Recast as a Markdown table the part of the records that opens with the line containing "coordinates (541, 491)." and closes with the line containing "coordinates (285, 1148).", using a "Row" column for the row number and a "Line" column for the line itself. Leave out blank lines.

*-*-*

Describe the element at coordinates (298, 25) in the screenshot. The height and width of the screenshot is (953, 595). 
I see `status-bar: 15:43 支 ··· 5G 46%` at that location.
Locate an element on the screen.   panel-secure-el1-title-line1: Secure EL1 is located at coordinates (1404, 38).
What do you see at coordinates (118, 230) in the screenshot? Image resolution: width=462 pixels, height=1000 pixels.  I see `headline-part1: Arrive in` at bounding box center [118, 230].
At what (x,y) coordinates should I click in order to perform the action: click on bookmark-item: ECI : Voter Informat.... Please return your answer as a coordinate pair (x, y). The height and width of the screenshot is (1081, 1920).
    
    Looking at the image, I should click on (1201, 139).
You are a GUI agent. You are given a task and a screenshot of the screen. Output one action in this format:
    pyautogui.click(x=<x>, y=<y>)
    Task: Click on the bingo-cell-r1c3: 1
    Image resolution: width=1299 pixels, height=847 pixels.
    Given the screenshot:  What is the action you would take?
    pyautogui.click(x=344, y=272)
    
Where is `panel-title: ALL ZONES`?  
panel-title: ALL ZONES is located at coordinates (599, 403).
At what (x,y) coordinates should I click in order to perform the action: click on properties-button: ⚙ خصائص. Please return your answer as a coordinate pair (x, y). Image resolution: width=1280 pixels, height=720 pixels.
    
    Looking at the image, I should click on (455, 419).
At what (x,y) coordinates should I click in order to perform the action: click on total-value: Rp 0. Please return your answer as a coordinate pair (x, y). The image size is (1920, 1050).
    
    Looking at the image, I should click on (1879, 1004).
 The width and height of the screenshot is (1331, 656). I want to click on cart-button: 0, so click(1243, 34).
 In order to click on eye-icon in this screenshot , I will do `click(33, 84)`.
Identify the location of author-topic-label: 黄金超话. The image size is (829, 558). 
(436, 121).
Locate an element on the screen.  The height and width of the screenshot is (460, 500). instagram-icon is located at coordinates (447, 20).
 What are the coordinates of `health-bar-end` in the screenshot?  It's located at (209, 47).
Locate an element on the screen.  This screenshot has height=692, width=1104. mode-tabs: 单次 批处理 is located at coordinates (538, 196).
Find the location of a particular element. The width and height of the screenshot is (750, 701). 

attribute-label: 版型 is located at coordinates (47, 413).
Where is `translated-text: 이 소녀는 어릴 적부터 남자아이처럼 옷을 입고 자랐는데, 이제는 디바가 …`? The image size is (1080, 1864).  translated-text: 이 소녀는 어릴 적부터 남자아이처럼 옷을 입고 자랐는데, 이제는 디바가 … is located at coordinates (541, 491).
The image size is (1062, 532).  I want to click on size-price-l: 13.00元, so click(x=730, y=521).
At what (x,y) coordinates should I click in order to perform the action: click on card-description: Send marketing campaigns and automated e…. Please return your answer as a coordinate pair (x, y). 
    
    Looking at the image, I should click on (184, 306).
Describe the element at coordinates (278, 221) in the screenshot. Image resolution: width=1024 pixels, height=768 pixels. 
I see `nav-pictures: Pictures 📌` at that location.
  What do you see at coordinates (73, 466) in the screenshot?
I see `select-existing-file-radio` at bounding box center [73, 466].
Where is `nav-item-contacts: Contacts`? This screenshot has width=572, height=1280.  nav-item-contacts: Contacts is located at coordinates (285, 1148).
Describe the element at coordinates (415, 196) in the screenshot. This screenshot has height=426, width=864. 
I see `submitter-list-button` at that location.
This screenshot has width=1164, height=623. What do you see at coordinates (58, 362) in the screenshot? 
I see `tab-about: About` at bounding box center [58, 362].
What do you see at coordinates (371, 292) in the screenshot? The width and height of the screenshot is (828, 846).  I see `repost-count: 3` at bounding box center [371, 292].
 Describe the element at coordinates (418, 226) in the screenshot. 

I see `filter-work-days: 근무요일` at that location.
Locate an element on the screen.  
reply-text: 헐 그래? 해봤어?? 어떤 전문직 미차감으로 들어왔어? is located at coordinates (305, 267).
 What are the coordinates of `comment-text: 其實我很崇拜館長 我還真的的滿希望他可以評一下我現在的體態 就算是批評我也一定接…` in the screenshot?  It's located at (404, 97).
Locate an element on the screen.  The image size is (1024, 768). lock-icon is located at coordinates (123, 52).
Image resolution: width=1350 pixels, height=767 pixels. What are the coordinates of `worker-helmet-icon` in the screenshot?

*-*-*

Result of the exercise:
| Row | Line |
|---|---|
| 1 | Where is `translated-text: 이 소녀는 어릴 적부터 남자아이처럼 옷을 입고 자랐는데, 이제는 디바가 …`? The image size is (1080, 1864).  translated-text: 이 소녀는 어릴 적부터 남자아이처럼 옷을 입고 자랐는데, 이제는 디바가 … is located at coordinates (541, 491). |
| 2 | The image size is (1062, 532).  I want to click on size-price-l: 13.00元, so click(x=730, y=521). |
| 3 | At what (x,y) coordinates should I click in order to perform the action: click on card-description: Send marketing campaigns and automated e…. Please return your answer as a coordinate pair (x, y).  |
| 4 |     Looking at the image, I should click on (184, 306). |
| 5 | Describe the element at coordinates (278, 221) in the screenshot. Image resolution: width=1024 pixels, height=768 pixels.  |
| 6 | I see `nav-pictures: Pictures 📌` at that location. |
| 7 |   What do you see at coordinates (73, 466) in the screenshot? |
| 8 | I see `select-existing-file-radio` at bounding box center [73, 466]. |
| 9 | Where is `nav-item-contacts: Contacts`? This screenshot has width=572, height=1280.  nav-item-contacts: Contacts is located at coordinates (285, 1148). |